“You are smart. You are kind. You are intelligent. You are amazing!”
Many students hear these positive affirmations each day at The Museum School from their warm and dedicated school counselor, Ms. Raquel Jones. Herself a married mother of three daughters, Jones visits nearly 30 K-8 classrooms each month to connect with TMS students.
Born in Texas, she moved to Atlanta at the age of five as the youngest of three siblings. She earned an undergraduate degree in Communications from Georgia State University and a Master’s degree in School Counseling from Columbus State. In her free time, she is an avid runner with the Big Peach Running Club and Black Girls Run! In fact, this October, she completed the 2016 Bank of America Chicago Marathon.
While the school’s teachers work on academic skills, Jones focuses on teaching life skills. She routinely leads in-class discussions on good citizenship and The Museum School’s six Core Values. Often, children need help learning life skills like making friends, developing responsibility and taking tests.
Some students need individual help from time to time, and when they do, Jones is there to listen and offer ideas. In addition, she leads small, structured groups with staff advisers outside of class to help kids with common issues they are facing. Additionally, though she is not trained in psychology, in some cases she may make referrals to outside professionals. While Jones recognizes there have always been stigmas surrounding counseling, her work is preventative in nature, what she refers to as “Developmental Guidance and Counseling.”

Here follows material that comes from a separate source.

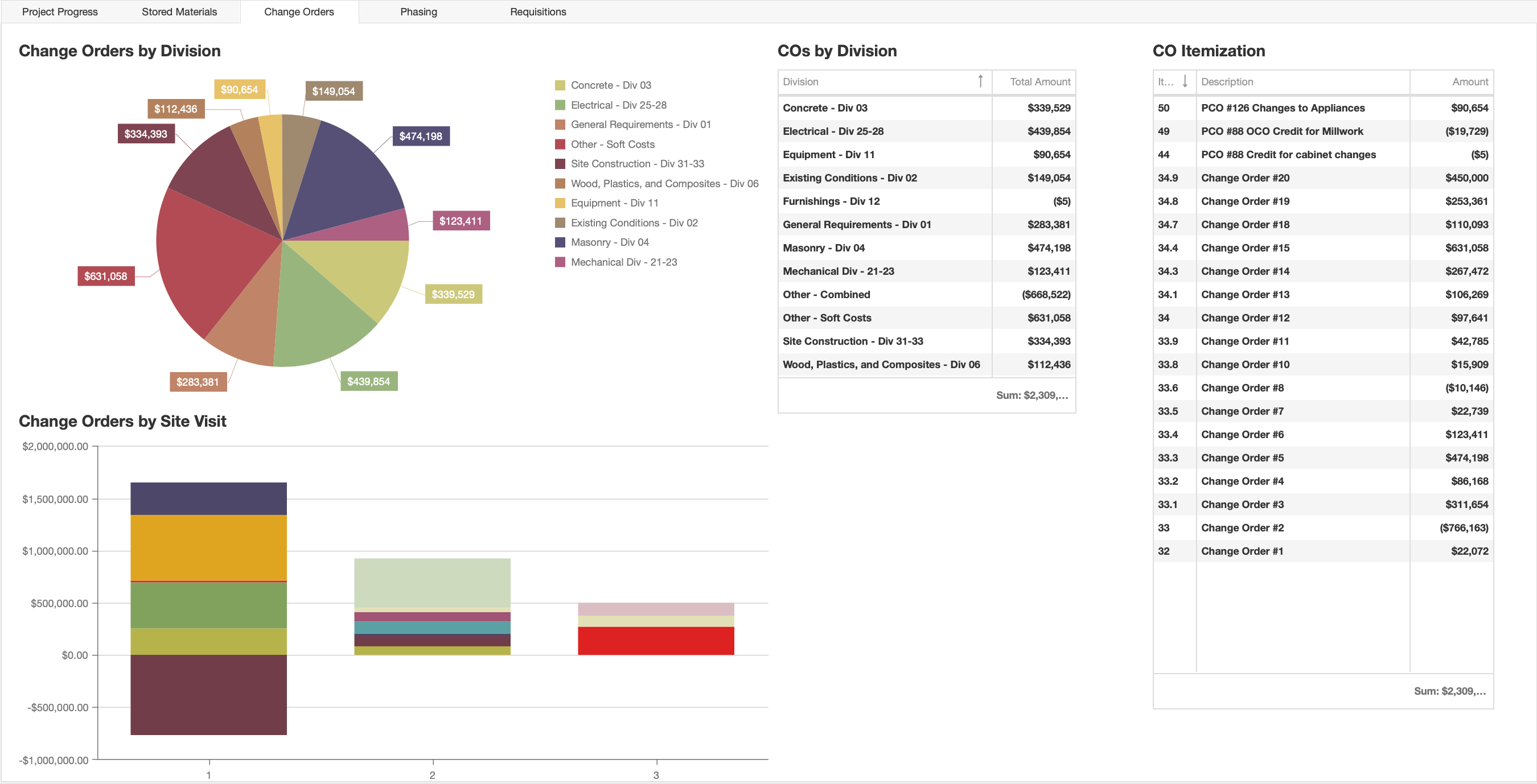1537x784 pixels.
Task: Go to the Phasing tab
Action: click(x=418, y=12)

Jones is building on the work of her predecessors at The Museum School, and planning new initiatives, too. October’s Red Ribbon Week focused on drug and alcohol awareness and was followed by Pennies for Patients – a fundraising effort to support children with cancer. This month, she leads the school’s annual canned food drive, and in the spring, she will coordinate Career Day activities. Jones also planned and implemented a new middle school advisory program this year, with smaller groups “so that advisers can really focus on helping a small group of students develop interpersonal and intrapersonal skills.”
She encourages kids to branch out and try new things, like playing a sport or an instrument, and to develop a good balance between life inside and outside of their school and local community experience.